Scorecard

St Albans Cricket Club Sunday 2nd XI v OA's on Sun 15 Jun 2025 at 1pm
St Albans Cricket Club Lost

Match report Once again, we welcome the most well-liked team in the club to the home of cricket: the Sandpit Lane minefield. An initial pitch inspection confirmed it would be somewhat of a challenge to bat on, but hey: both teams get the same pitch and we had some serious guns in the shed. The opposition were OAs, seeking to claim vengeance upon us after we defeated them in a thrilling away match earlier in the season. The hot weather incited skipper/cricketing titan Nauman ‘Manny’ Nisar to opt to bowl first providing he won the toss. He went on to confidently lose said toss and the mighty Saints were put in to bat first. All this with the fact ringing in their ears that OAs had deployed a combination of their Saturday 1st and 2nd XI, thinking they were playing our Sunday 1XI, and so our openers entered the pitch.

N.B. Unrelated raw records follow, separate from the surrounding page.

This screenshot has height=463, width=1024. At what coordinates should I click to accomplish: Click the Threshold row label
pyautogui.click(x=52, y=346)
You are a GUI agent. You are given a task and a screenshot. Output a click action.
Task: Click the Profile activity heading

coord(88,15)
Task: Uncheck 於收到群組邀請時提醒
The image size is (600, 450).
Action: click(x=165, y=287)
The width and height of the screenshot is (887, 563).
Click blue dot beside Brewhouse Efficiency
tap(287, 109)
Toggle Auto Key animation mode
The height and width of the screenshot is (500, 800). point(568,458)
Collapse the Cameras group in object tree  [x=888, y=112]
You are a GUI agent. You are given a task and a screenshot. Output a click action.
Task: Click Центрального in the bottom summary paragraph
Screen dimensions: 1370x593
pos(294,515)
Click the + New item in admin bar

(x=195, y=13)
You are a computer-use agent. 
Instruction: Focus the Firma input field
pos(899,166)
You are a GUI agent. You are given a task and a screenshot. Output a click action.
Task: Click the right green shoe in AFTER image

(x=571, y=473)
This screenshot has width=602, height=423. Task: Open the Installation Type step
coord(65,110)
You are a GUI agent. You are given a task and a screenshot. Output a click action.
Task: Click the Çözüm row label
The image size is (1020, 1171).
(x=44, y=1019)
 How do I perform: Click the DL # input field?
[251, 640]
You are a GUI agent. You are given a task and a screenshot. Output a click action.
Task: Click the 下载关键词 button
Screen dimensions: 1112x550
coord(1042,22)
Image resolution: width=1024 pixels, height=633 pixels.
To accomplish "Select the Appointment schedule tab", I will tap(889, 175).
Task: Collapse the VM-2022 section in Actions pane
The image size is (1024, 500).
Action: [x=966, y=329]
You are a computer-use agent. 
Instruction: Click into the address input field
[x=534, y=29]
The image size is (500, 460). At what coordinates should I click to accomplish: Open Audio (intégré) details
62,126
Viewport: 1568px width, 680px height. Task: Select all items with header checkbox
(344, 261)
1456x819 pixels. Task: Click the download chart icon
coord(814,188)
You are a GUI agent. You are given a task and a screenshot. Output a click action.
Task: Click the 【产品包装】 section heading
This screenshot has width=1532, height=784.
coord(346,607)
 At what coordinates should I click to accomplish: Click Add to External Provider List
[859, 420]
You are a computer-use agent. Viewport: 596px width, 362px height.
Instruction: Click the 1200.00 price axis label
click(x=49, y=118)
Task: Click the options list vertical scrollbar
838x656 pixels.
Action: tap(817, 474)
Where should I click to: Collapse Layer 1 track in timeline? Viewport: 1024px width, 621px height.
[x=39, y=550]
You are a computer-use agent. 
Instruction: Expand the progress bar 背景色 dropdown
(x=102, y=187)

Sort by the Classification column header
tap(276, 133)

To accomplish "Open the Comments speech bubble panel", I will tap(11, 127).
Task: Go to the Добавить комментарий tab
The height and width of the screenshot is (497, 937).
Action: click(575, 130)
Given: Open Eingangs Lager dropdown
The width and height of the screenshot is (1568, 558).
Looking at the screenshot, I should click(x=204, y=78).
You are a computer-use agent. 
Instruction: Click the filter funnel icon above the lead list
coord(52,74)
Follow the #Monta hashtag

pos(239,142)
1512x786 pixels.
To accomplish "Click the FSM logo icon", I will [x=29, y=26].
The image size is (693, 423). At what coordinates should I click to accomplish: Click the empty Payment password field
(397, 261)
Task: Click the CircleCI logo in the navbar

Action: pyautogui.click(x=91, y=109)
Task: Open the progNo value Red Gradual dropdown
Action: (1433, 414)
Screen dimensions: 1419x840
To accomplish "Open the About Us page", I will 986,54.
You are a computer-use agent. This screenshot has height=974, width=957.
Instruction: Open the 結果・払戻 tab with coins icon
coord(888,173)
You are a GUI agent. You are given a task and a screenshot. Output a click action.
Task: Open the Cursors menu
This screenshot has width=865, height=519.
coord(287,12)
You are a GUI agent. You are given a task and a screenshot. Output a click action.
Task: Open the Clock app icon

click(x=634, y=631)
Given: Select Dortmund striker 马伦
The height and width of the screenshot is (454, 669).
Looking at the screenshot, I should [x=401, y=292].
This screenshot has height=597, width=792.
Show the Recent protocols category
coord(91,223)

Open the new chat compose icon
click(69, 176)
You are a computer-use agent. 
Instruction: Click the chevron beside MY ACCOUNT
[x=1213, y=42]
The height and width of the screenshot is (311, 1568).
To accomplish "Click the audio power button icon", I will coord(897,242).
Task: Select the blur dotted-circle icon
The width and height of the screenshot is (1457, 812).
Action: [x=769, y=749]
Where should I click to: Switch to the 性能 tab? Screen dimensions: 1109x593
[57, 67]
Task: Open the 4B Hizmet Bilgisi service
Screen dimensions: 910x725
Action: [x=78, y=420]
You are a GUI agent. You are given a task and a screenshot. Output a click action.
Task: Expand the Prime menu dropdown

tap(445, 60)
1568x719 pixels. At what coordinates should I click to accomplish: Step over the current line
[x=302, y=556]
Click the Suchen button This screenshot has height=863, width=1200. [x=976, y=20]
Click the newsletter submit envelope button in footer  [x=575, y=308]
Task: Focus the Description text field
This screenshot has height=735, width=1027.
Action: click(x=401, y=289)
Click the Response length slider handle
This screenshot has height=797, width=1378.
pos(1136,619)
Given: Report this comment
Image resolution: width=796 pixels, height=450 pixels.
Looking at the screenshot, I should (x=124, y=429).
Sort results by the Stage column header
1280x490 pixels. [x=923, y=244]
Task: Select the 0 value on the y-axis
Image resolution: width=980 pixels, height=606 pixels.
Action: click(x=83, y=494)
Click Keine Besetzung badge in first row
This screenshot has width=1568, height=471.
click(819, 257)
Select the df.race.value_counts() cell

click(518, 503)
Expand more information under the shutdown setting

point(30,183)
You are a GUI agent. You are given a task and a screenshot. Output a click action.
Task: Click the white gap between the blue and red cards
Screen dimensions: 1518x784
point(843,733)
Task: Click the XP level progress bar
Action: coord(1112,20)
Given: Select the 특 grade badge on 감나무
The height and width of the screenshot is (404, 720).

Now, the previous night had seen some action on the Sunday 2s group chat. After an undisclosed number of shandies at Clarence Park, local village idiot Ciarán Walsh saw fit to crack some jokes about how he should open the batting today. These jovial comments were met with laughter and more good-natured cracks about the spectacle of seeing the perpetrator of “WembleyGate” go anywhere near the top order, let alone open. Chuckles were chuckled, giggles were giggled and chortles were chortled, as Walsh popped his phone back in his pocket and went on with his Brewpoint-soaked night.

Cue Walsh being ushered out to the crease at number 2 with still-recovering wrists hampering his already questionable batting ability, alongside resident Sunday gun Altaf ‘Daddy’ Hussein. Walsh started out uncharacteristically sensibly, for once not trying to hit every delivery to the leg side. He played some of the most sensational leaves you ever did see before trying to play one to the off side and seeing himself nick off and caught behind. Fair play though, they were rapid opening bowlers that he’s not used to facing, so it’s promising at his big old age to be batting at least somewhat sensibly.

Daddy found more success, mitigating the troubles of the minefield strip, finding the boundary several times and tying down an end to preserve his wicket. He would be trapped via LBW on 27, our team’s top scorer today. Tom ‘Googly Boy’ Rayden then approached, joined by Suleiman ‘Suli’ Nisar. Suli was kind and decided not to trouble the scorers, while Rayden batted with composure and his usual panache. Like Papa, he found the boundary with ease, but did eventually fall on 18 to a solid catch.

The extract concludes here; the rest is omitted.